[start Data lines]
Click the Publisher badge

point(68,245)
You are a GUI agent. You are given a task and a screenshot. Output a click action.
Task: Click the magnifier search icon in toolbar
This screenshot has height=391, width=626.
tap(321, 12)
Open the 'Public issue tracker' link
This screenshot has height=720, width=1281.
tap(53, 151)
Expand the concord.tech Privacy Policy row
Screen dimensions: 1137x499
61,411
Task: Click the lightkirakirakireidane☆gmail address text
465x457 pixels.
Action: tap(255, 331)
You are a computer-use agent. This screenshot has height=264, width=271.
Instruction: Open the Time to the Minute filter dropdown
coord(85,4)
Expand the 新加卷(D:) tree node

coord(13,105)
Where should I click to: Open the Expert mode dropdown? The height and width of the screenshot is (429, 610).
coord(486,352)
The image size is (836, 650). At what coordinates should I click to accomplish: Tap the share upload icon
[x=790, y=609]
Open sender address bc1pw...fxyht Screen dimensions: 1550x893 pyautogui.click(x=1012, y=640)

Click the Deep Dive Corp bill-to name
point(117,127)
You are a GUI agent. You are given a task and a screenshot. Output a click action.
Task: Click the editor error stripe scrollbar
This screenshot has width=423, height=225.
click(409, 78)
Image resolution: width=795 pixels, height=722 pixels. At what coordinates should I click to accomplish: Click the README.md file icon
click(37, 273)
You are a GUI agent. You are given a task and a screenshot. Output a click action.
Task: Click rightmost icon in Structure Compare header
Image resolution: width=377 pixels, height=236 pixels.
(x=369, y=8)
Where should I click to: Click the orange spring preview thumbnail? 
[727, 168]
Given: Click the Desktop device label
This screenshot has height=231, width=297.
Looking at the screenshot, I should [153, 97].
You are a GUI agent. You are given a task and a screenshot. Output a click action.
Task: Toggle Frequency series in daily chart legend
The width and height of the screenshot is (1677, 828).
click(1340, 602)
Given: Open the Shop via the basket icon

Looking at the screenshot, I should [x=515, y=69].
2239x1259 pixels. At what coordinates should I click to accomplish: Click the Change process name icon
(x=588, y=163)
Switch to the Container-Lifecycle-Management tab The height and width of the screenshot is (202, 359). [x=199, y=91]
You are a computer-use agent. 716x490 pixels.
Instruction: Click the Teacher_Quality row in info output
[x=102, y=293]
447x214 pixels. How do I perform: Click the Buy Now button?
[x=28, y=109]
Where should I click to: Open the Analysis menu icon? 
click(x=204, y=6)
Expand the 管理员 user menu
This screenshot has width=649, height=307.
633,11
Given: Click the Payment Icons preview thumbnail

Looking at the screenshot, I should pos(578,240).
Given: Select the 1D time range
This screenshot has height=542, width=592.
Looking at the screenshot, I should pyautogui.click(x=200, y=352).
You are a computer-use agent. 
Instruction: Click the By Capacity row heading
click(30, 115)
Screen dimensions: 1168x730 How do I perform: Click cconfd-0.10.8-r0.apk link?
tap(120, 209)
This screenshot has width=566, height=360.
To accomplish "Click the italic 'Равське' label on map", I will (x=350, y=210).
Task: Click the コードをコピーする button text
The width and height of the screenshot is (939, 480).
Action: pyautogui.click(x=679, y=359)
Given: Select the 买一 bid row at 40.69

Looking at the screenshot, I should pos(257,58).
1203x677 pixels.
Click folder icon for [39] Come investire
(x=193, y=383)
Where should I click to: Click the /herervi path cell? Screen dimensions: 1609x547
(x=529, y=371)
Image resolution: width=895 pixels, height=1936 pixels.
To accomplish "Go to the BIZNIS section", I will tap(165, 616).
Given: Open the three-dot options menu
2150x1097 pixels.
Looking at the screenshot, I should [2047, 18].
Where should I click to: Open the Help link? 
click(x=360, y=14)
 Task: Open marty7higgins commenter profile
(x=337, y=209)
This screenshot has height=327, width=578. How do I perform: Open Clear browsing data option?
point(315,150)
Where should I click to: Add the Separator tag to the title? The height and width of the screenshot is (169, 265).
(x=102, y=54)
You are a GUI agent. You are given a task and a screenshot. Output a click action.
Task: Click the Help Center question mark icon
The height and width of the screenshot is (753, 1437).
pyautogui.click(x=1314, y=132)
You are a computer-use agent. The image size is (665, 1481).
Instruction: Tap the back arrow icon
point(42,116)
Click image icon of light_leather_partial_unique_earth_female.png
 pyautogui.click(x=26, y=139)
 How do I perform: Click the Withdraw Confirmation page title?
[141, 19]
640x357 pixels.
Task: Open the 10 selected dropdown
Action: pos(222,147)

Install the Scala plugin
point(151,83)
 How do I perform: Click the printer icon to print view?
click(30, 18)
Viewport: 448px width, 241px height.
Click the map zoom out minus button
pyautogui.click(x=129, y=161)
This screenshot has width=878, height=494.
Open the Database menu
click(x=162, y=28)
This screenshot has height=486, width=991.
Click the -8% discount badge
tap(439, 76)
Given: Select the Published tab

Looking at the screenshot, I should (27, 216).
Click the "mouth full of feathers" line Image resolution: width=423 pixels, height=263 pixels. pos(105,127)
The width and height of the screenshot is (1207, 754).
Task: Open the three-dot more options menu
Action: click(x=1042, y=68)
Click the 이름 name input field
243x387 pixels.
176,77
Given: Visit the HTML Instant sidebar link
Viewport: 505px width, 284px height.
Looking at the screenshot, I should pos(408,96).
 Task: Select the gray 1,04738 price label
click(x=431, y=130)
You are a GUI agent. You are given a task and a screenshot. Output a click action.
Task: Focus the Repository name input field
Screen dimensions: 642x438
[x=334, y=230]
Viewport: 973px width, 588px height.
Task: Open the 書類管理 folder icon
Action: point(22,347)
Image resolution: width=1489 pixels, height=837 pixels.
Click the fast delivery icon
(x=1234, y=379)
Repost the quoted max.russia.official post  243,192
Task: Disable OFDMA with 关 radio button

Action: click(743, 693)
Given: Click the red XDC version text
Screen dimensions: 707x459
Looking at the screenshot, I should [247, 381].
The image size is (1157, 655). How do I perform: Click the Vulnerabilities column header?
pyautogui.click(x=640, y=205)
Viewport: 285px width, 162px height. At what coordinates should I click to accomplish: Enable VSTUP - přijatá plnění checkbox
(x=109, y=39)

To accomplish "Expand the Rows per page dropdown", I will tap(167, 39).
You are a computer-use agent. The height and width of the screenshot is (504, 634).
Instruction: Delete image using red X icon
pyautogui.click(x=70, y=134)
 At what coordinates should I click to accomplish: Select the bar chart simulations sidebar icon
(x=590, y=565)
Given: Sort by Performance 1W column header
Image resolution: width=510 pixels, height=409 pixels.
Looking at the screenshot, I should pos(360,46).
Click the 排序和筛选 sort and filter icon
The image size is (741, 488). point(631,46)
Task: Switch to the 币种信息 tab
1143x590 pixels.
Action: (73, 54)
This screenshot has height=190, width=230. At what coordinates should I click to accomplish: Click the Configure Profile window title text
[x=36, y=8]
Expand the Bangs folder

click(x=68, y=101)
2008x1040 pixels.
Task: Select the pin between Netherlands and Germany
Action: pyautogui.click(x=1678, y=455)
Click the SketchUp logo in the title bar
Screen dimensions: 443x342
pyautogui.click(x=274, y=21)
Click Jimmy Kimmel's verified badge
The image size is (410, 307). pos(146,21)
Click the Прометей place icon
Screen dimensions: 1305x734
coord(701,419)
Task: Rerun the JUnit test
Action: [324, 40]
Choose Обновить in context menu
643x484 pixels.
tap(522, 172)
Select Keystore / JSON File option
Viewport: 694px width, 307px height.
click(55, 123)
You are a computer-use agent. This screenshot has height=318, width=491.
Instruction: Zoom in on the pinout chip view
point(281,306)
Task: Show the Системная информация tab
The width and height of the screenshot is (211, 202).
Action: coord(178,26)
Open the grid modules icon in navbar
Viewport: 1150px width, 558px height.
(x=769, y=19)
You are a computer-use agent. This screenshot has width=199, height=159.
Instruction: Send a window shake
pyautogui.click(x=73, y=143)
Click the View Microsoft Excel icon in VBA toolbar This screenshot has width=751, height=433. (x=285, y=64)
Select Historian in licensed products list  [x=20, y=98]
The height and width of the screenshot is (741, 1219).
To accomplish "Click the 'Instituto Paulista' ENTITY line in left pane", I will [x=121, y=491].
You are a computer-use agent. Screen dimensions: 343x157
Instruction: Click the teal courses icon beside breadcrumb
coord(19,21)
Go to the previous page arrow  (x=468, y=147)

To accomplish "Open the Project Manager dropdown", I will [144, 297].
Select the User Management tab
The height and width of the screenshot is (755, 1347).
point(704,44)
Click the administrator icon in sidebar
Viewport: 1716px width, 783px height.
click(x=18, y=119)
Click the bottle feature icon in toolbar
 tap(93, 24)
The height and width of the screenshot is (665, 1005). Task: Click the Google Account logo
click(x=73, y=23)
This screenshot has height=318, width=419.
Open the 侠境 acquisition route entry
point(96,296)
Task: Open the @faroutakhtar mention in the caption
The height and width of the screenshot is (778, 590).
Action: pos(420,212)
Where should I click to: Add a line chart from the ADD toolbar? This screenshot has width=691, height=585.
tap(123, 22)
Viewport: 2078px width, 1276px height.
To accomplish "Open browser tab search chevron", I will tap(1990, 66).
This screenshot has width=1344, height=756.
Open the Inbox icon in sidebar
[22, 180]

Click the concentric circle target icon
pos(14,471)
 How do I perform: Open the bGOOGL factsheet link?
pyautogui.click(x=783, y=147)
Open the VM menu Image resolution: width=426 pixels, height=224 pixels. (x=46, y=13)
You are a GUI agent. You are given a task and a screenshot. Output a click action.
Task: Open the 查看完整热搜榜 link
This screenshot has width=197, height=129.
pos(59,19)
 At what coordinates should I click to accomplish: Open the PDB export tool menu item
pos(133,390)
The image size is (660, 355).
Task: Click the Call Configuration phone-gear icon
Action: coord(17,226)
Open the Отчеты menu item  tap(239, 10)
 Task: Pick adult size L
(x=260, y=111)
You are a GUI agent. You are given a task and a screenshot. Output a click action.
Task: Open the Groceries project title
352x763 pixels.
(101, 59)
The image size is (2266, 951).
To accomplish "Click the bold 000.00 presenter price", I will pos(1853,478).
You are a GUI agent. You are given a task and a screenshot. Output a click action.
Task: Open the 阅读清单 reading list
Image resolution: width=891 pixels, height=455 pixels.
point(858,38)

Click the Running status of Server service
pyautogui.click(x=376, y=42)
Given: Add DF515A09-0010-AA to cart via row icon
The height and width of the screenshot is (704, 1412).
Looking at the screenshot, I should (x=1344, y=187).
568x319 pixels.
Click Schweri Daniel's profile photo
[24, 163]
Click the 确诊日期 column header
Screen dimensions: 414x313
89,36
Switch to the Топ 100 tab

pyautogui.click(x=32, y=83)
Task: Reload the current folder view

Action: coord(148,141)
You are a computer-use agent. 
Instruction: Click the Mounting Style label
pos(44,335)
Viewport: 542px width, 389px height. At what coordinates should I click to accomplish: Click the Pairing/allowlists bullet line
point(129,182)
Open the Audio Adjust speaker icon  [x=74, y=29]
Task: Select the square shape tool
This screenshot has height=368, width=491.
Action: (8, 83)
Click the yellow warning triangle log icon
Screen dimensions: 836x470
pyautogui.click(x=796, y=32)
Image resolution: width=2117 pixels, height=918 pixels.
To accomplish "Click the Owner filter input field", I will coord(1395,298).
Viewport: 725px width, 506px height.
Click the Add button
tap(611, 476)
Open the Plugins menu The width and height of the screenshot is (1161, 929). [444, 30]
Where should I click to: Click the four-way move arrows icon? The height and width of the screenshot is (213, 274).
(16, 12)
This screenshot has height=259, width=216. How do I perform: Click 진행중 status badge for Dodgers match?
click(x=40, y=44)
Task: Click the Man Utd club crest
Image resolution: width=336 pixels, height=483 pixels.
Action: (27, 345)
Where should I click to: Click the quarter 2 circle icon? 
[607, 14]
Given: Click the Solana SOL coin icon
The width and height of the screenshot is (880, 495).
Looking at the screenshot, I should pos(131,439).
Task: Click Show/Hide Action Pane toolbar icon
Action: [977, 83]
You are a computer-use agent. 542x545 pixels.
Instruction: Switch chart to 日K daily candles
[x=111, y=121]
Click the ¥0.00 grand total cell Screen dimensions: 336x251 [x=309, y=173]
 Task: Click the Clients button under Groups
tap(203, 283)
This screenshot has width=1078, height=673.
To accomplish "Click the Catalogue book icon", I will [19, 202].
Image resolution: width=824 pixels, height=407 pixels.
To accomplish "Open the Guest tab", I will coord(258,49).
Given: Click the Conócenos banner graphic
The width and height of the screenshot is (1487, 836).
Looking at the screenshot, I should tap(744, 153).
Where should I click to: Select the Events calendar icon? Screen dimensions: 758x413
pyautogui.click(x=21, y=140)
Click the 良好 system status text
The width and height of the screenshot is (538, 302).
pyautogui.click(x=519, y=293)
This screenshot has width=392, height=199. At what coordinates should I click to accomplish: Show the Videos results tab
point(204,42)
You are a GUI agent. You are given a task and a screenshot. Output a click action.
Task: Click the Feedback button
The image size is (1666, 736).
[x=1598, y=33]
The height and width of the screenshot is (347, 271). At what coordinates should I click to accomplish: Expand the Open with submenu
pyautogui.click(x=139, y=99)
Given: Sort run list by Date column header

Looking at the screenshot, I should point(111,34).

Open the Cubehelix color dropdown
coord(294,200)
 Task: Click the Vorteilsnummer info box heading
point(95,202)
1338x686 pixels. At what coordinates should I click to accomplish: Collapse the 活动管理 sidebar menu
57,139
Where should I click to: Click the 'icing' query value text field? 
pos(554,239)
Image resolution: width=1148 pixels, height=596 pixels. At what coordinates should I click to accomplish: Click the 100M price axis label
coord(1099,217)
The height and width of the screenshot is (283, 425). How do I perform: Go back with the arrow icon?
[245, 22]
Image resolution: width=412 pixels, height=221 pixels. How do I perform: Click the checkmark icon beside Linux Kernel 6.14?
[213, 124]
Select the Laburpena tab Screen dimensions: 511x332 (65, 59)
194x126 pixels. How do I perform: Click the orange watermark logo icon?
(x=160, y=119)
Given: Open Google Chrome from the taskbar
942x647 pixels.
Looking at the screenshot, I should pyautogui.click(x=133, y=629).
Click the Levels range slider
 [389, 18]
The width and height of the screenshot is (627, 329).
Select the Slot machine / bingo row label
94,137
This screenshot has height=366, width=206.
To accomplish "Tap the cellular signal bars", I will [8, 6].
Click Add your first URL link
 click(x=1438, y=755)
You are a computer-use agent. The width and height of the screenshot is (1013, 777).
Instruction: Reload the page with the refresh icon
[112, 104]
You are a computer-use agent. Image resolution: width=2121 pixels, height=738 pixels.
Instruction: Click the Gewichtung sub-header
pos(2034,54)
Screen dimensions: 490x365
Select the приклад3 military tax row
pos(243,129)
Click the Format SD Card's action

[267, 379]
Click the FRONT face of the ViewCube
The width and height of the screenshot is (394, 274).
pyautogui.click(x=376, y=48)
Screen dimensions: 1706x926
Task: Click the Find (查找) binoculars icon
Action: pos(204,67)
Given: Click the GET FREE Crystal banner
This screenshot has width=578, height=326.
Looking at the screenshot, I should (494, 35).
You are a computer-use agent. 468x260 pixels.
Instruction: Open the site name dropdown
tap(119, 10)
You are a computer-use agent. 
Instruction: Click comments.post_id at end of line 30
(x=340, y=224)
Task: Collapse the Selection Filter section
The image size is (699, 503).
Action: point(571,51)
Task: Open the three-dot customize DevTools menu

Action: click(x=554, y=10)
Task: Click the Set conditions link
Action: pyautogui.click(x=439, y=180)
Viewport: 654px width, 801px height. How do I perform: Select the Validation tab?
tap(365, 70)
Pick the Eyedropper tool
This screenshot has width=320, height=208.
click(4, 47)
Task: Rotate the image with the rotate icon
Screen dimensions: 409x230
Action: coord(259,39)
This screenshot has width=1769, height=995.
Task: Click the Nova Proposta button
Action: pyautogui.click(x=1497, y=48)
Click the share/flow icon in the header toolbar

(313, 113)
[end Data lines]
(Work required): Reproduce the records verbatim, beginning at the line that contains "This screenshot has height=190, width=230." and stopping after the line that contains "pyautogui.click(x=274, y=21)". Output nothing else.

(Solution):
This screenshot has height=190, width=230. At what coordinates should I click to accomplish: Click the Configure Profile window title text
[x=36, y=8]
Expand the Bangs folder

click(x=68, y=101)
2008x1040 pixels.
Task: Select the pin between Netherlands and Germany
Action: pyautogui.click(x=1678, y=455)
Click the SketchUp logo in the title bar
Screen dimensions: 443x342
pyautogui.click(x=274, y=21)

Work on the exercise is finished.